Nach dem Ende des Kalten Krieges schwand das Interesse der USA an Afrika. Das US-Engagement blieb auf humanitäre Einsätze beschränkt. Einen wichtigen Einschnitt markiert hierbei das somalische Fiasko von 1994. Bei einem humanitären Hilfseinsatz in Mogadishu wurden achtzehn amerikanische Soldaten getötet. Vor allem die mediale Aufmerksamkeit und die offensichtliche Hilflosigkeit der sich im Einsatz befindenden U.S. Streitkräfte führte zu einem raschen Rückzug.

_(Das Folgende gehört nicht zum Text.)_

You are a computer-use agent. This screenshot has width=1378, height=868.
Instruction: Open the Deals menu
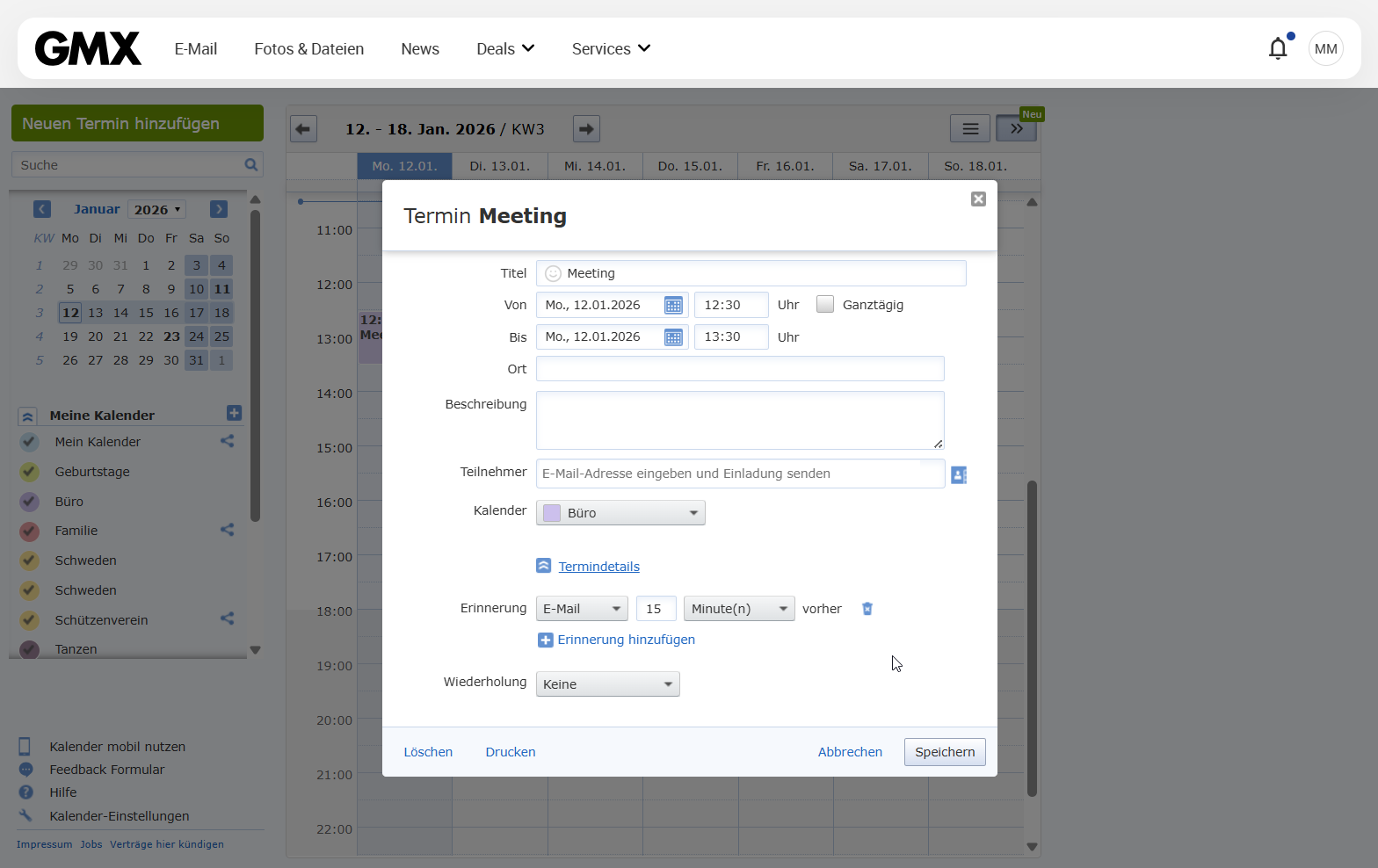(505, 49)
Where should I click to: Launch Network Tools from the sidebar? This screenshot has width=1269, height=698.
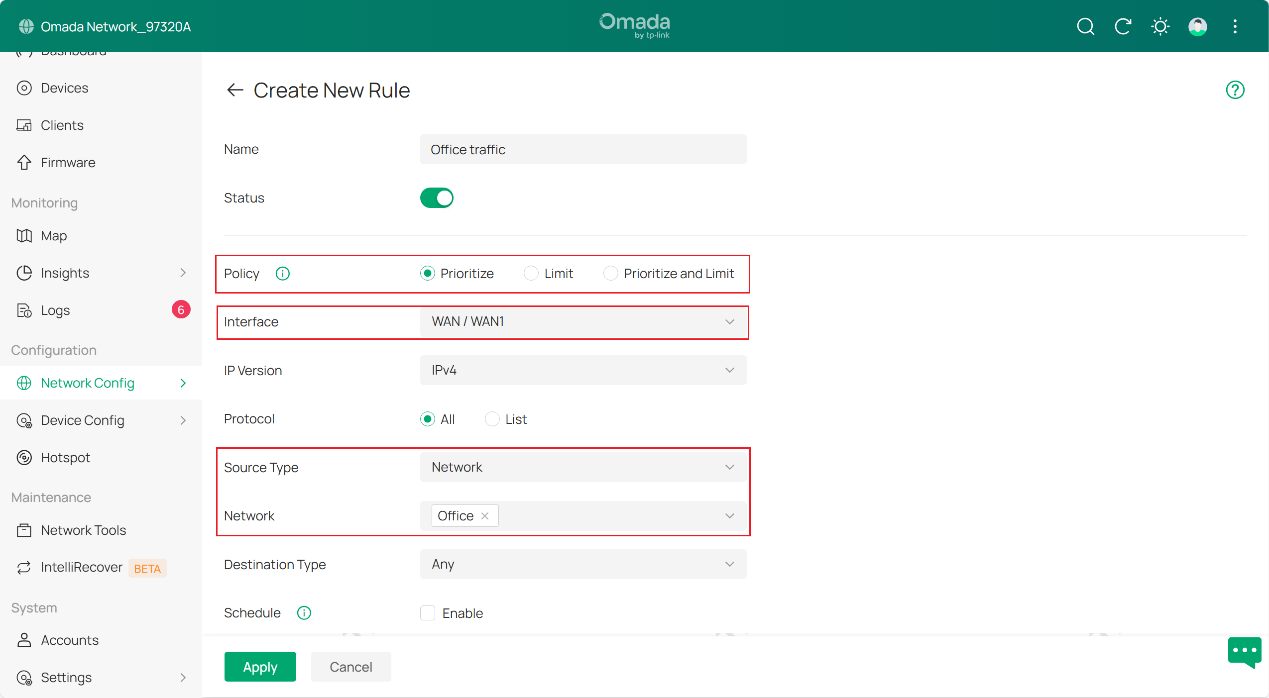coord(83,530)
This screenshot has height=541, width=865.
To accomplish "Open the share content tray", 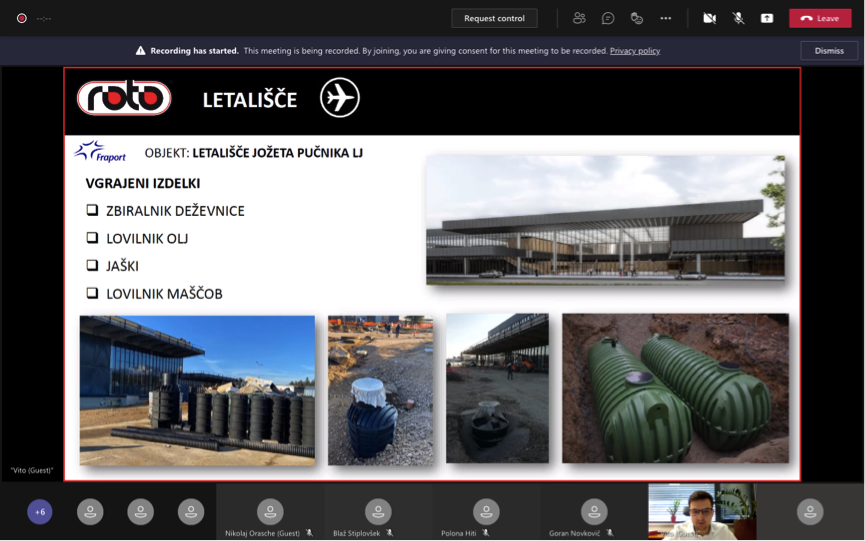I will [x=767, y=18].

Die amerikanische Öffentlichkeit stellte den Sinn solcher Hilfseinsätze in Frage, und das Engagement in Afrika wurde so unpopulär wie nie zuvor.5

Auch das Pentagon stellte das geringe militärstrategische Interesse am afrikanischen Kontinent heraus. 1995 verfasste das DOD ein Strategiepapier zur Sicherheitsstrategie in Subsahara-Afrika, indem es unter anderem heißt: „ [...] we see very little traditional strategic interests in Africa.“6

Erst die weltpolitischen Veränderungen zu Beginn des 21. Jahrhunderts ließen Afrika wieder mehr in den Fokus der US-Außen- und Sicherheitspolitik rücken. Die Vereinigten Staaten entdeckten neben humanitären Zielen eigene strategische Interessen auf dem afrikanischen Kontinent7 und intensivierten ihre militärischen Aktivitäten seitdem deutlich8. Diese und das damit verbundene weitere US-Engagement in Afrika sollen im Folgenden dargestellt werden.

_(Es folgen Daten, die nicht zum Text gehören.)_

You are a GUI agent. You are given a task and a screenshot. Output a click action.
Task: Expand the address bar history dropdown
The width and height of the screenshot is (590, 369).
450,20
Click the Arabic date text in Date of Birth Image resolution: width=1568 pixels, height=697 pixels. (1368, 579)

3 Politische Motivation der USA für ein verstärktes Militärengagement in Afrika

Die Schaffung eines eigenständigen Afrika-Kommandos durch die Bush-Administration verdeutlicht die Wertschätzung, die der afrikanische Kontinent mittlerweile innerhalb der US-amerikanischen Außen- und Sicherheitspolitik genießt.9 Diese Wertschätzung ist eine Konsequenz aus den Herausforderungen, denen sich die USA in der postbipolaren, globalisierten Welt der knapper werdenden Rohstoffe zu Beginn des 21. Jahrhunderts gegenübergestellt sehen. Ein verstärktes militärisches Engagement der USA in Afrika ist bereits seit einigen Jahren zu beobachten. Zur fundierten Beantwortung der aufgeworfenen Fragestellung sollen im Folgenden die politischen Ziele der USA in Afrika kurz dargelegt werden.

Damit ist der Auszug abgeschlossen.